Plan security hardening for SharePoint 2013

Using Windows Internet Explorer Developer Tools Network Capture

 

Marek Samaj
Senior Consultant
Microsoft Consulting Services UK
marek.samaj@microsoft.com
Click here to see my bio page

Comments (25)

  1. Thanks for this, it will come in handy.

  2. Dan Usher says:

    On the diagram at present, you have in section 9 for NetBIOS propagation as being 127,138,139.  I believe there's a typo and it should be 137 instead of 127.

    Great content! Thanks for sharing!

  3. C. Marius says:

    Thank you, really helpful!

  4. @Dan, well spotted, thank you. I posted an updated diagram.

  5. Martin Kearn says:

    Nice work Marek! 🙂

  6. moontear says:

    Great diagram! Would be great to have another slide deck like MS had for the TechEd 2008:

    http://www.google.de/url

  7. Great Post says:

    Thanks For sharing this information … Is this Office Web App Farm missing as its should be external farm…

  8. LC says:

    For cross-farm services, what ports are needed?  Understood 32843 and 32844 to the nodes hosting the service apps of interest.  But want to confirm that only inbound connections to the publishing farm nodes are required (that nooutbound ports to child farms are needed).

    Also, what ports are required from child farms to parent farms for Content Type hub?  Is it 80/443 to the web application, or does MMS connectivity (32843, 32844) suffice?

  9. LC says:

    What about SPS3: and SPS3C: for profile crawling?

  10. @Great Post – thanks!
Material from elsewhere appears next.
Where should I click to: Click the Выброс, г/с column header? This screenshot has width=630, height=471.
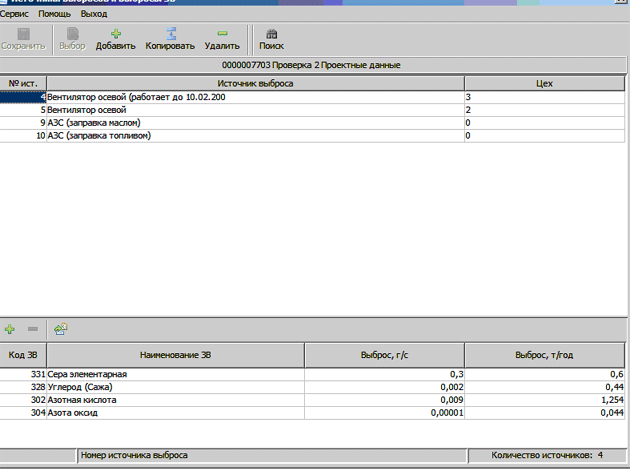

Yes, Office Web Apps farm needs to run on dedicated HW. You need 80 or 443 (strongly recommended) inbound open on the Office Web Apps farm.
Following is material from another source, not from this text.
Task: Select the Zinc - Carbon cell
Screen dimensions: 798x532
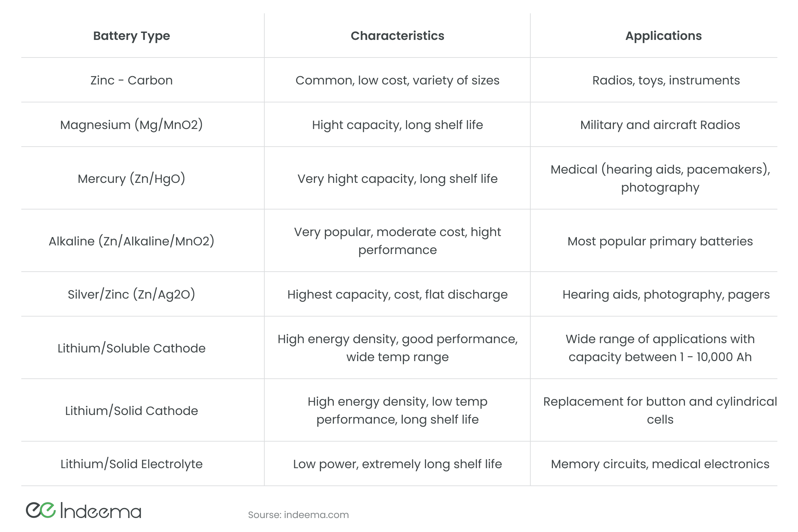Action: pyautogui.click(x=131, y=80)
    @LC, 32843 or 32844 (recommended) inbound are needed on the parent farm. CT Hub Subscribers need to be able to reach CT Gallery Site Collection. SPS3 / SPS3S protocol handler calls are transformed to HTTP/HTTPS Web Service calls. If you have the chance LC, get it working first and than lock it down rather than the other way around – it is easier to troubleshoot this way.

    Thanks for all your comments folks!

  11. Hilton Giesenow says:

    This is an awesome pic! Thanks!

  12. Thanks for sharing. useful info

  13. Charles Borcke says:

    Thank you for this great poster: Helpful, accurate and very clear 🙂

  14. erosen03 says:

    Great post. Love the diagram; it's informative and still very easy to read. Any change you can post or send the Visio version? I'd like to incorporate some other applications into it. Thanks.

  15. LC says:

    For People Picker when using the AD Claims Provider, what is the connectivity required?  (10) "User List"?  So just 389?  It does not use a GC?

    Also, why is (11) needed from Search nodes to AD?

  16. Sam says:

    Could you please let know which are inbound/outbound ports

  17. Jim Cosser says:

    @Sam the direction of arrows would indicate inbound or outbound.

  18. Shawn says:

    Hi Marek – Regarding OWA servers, you mentioned port 80/433 inbound. Is this for client browser to the OWA servers? What about communication from OWA to SharePoint web servers?

    Thanks

  19. Chad says:

    When using backup-spfarm, and restore-spfarm, there is traffic to the backup location from SQL Server.  I'd label is as (9) as well.

    nice diagram.

  20. Tom says:

    May I know why there is a direct communicate between the search server and AD using port 5725?  People Search only searches the user profile store, which should be through the WFE, right?  Correct me if I am wrong.  Really appreciate your help.

  21. BlueSky2010 says:

    Thanks for putting this together Marek!

  22. Karim El Zarka says:

    great one 🙂

  23. TBC says:

    Great post.  Any thoughts on the connections for outgoing email with Exchange?  Trying to properly document architecture and communication paths for our Exchange Team.  Thanks!

  24. Jason Fertig says:

    @TBC: For inbound email, you need to use an SMTP service inside your farm. Mail will be routed to it via TCP 25 or 587 by default. For standard outgoing email, you can route directly to a local SMTP relay first or route directly to another SMTP relay using 25 for standard. Secure SMTP usually uses 465 instead of 25.

    @Marek: Great and useful post even still. I'm building a diagram for a customer and this style of labeling connections is perfect. AND you filled some nice gaps for me.